Saturday, September 18, 2010

Dessert


Some folks came over earlier this week, and I served coffee and dessert: spritz cookies, chocolate chip cookies, lemon cake and brownies. I may have gone a little overboard -- we probably have a hundred extra cookies in sitting in our freezer. I guess we just have to have another party.

Tuesday, September 14, 2010

The Week, part two

I almost forgot of one more thing we did this week. I tore up the zucchini plant because it wasn't producing much of anything anymore. I think it was too stressed from growing that enormous zucchini a few weeks ago and it never bounced back. Lettuce seeds were sown in place of the squash plant, and they're already sprouting.

The Week

Let's see...we went raspberry picking and made muffins with the fresh berries.



Karl fixed a leak in the hive from when he worked on the hive last weekend. Bees were getting out somehow and were flying around the porch so Karl had to fix that. Also, last weekend he put a "bee door" under the top super. The top super is full of capped honey ready to be harvested, but it's covered with bees. One way of moving all the bees on these frames is to install a bee door which is a one way exit-only contraption. The bees go down through this door, but can't get back into the top super. Supposedly, this happens pretty quickly and you should have empty frames in a couple of days. Unfortunately, after 5 or 6 days, we still had a mess of bees up in the top super. We learned later that these bee doors only work when it's cold. Who knew. So Karl fixed that yesterday.

And little Aksel got his first bee sting, but he survived with no allergic reaction. No picture of his fat lip, but it wasn't pretty. The funny thing was even though we live with tens of thousands of honeybees, he was stung by a wasp or a yellow jacket while we were on a picnic miles from our house. He had been drinking orange juice and the juice on his lip attracted an aggressive insect that got him. Our honeybee girls would never do that.

Wednesday, September 8, 2010

"The Honey Trail" on NPR

Today, NPR's Diane Rehm interviewed Grace Pundyk, author of "The Honey Trail."

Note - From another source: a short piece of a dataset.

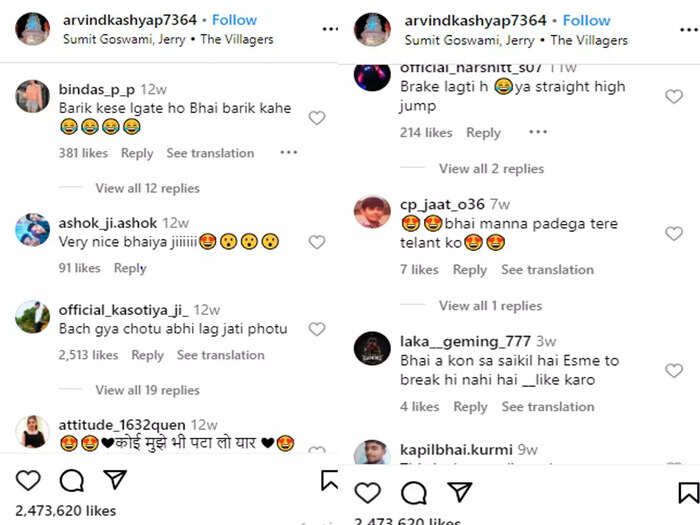This screenshot has height=525, width=700.
Task: Expand View all 19 replies
Action: click(147, 390)
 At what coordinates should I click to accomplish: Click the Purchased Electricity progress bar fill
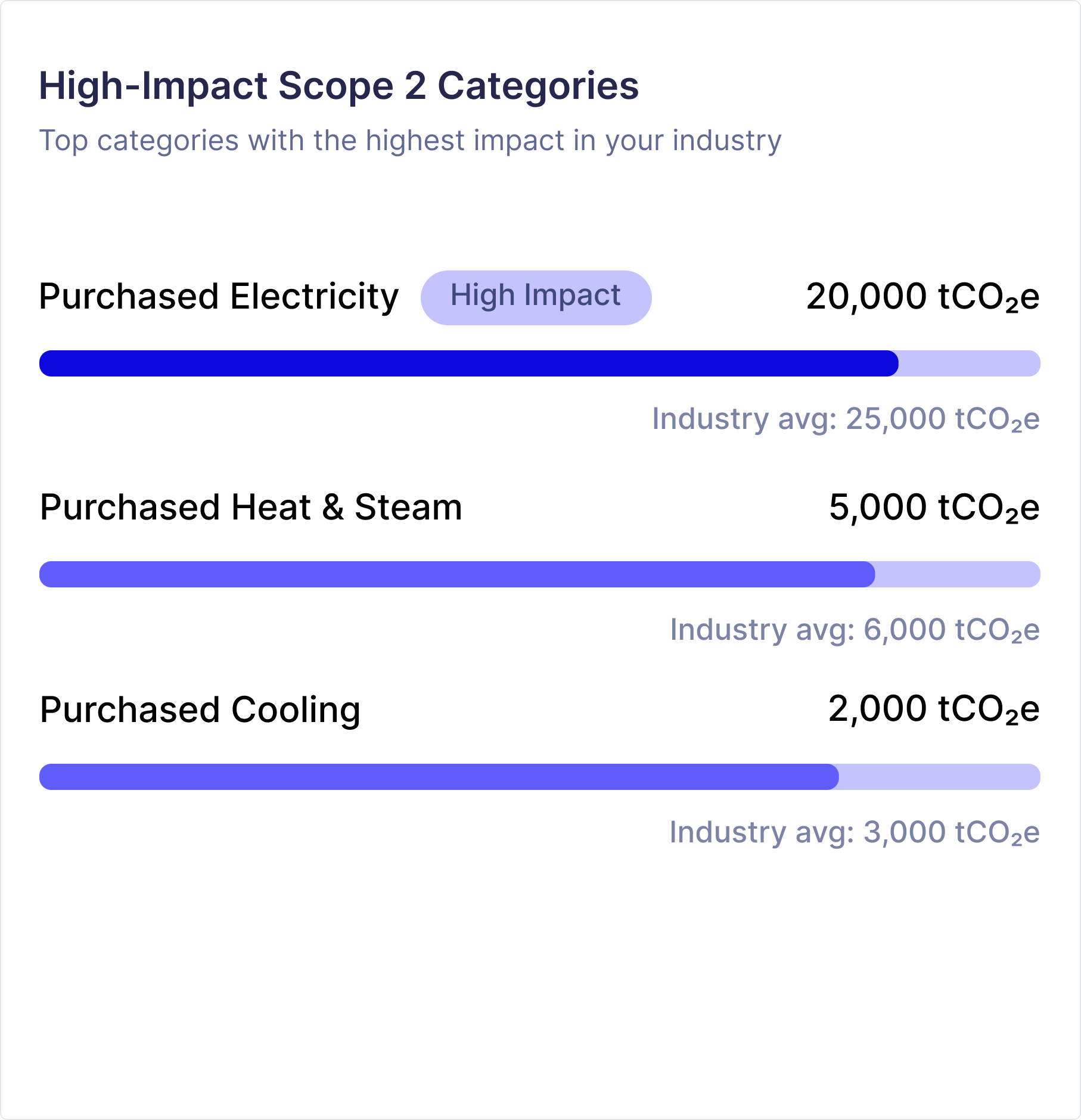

From the NPR website (which has some great photographs taken by Ms. Pundyk):

"Honey is a global food -- part of tradition, culture and trade. But it's not all sweet: the story also involves smuggling, deforestation and climate change. One woman explains what she found out when she went around the world in pursuit of liquid gold and vanishing bees."

Interesting interview -- the book's now on my reading list.

Tuesday, September 7, 2010

Montgomery County Beekeepers Association

Karl's a member of the Montgomery County (Maryland) Beekeepers Association. We just got the September, 2010 newsletter, the Honeypot, that talked all about everyone's favorite topic these days -- small hive beetles -- as well as what everyone needs to do in the coming weeks to help their bees make it through the winter. They're good folks who have helped us throughout our first year of beekeeping so I had to provide a link to their website.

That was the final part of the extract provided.